— START Document section —
Search plugin development

ThiefMaster · June 21, 2019, 7:28am

Still sounds useless to me (same for contribution creation date tbh - how is it relevant when something that’s generally created by a manager while setting up the event was created and thus not really relevant data for anyone just viewing the event, or searching for it).

pferreir · June 21, 2019, 7:35am

Pablo’s docs explain which endpoint to call: http://cernsearchdocs.web.cern.ch/cernsearchdocs/usage/operations/
The base URL should be something like https://localhost:8080/api/, if your running docker locally.

penelopec · June 21, 2019, 12:56pm

I agree with @ThiefMaster. In this case we need to update the Elasticsearch mappings to not include these fields for the contributions and subcontributions.
This is great, as my schema for ES (CERN-search) is complete!

penelopec · June 21, 2019, 1:27pm

I did look at the CERN search app documentation. I guess I did not explain correctly my question:

livesync data does NOT differentiate between new objects and updated ones, only a deleted object is flagged as such.

The CERN search app differentiates between the two cases. Would livesync needs to be changed to provide this information? I know that ES can perform create or update using the index operation. Can the CERN search app provide this?

The next issue is that the CERN search app will set the ES record ID, so upon creation of a record no object ID is provided. In order to update or delete an object, how do I retrieve this ID to place it on the URL? or the URL ID is that of the object as stored in the indico tables and included in its mapping?

Looking at the example code http://cernsearchdocs.web.cern.ch/cernsearchdocs/example/ for python, I do not see where the insert or the patch operations are specified. Are they part of the URL?
How do I specify which mapping’s data to update (events, contributions, etc.)?

Also, I assume that the CERN search app accepts only one object at a time.

pferreir · June 21, 2019, 3:14pm

Livesync does keep track of updated objects. It’s just the MARCXML backend that then interprets “updates” and “creates” as being the same (kind of an UPSERT). So, I believe that work is already done.

If I recall correctly my first discussions with Pablo ~1 year ago, the idea was to use 1-to-1 correspondence of IDs, since anyway all Indico IDs are numbers.

Looking at the example code http://cernsearchdocs.web.cern.ch/cernsearchdocs/example/ for python, I do not see where the insert or the patch operations are specified. Are they part of the URL?

In a REST API, they would normally be mapped to POST (or PUT) and DELETE. Maybe that’s the case?

Also, I assume that the CERN search app accepts only one object at a time.
— END Document section —
— START Material —
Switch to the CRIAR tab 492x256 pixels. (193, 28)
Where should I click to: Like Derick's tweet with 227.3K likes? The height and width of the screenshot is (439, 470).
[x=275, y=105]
— END Material —
• [Given problem 1]: Translate this sentence from the search plugin discussion into Spanish: "Livesync does keep track of updated objects."
• [Given problem 2]: From the search plugin discussion, extract the passage that begins at the words "Still sounds useless" and stops after "searching for it).".
• [Given problem 3]: Extend the search plugin discussion, picking it up right after its final sentence.
None of the material is needed here.

• [Task answer 1]: Livesync sí lleva un registro de los objetos actualizados.

• [Task answer 2]:
Still sounds useless to me (same for contribution creation date tbh - how is it relevant when something that’s generally created by a manager while setting up the event was created and thus not really relevant data for anyone just viewing the event, or searching for it).

• [Task answer 3]:
I believe that’s the case right now.

penelopec · June 21, 2019, 3:47pm

Great! I need to find how to get this information from livesync.

I was under the impression that the CERN search app would create doc IDs that are more elaborate and different than the indico object ID. Being the same solves this issue.

So, requests.post will create a new doc, requests.put will update and requests.delete will delete a doc (requests.get do the search)

As far as what mapping it will access, I need to add the ‘$schema’ field in the json data (which could be added to the marshmallow schemas of the plugin)
"$schema": "http://<host:port>/schemas/<search_instance>/<index_doc_type>.json"
I assume that the <host:port> and the rest of the <...> are part the ES configuration.
Should these entries be part of the plugin setup page?

jcaballe · July 15, 2019, 8:58pm

Hi developers,

after a while, I am resuming work
I have a few questions related the search_json plugin:

I have removed “display_mode” from the settings form for the JSON Search plugin. Is that OK?
My understanding is that now, as we build the output HTML ourselves, there is no point on choosing “iframe” vs “redirect”. Correct? Or that field is still needed for something else?
The CERN Search “endpoint” for the search_json plugin must be the same as for the livesync_json plugin. For example, from documentation, endpoint = “/api/records/”. Is there a way to ensure it is the same for both plugins?
For now, it is just a string hardcoded in both of them. Should it be part of the plugins settings, leaving to the admin to make sure it is the same in both plugins?
What should be the behavior if, for some reason, querying CERN Search fails?
For example, if the service is down.
Must I use flask_marshmallow and/or indico/core/marshmallow?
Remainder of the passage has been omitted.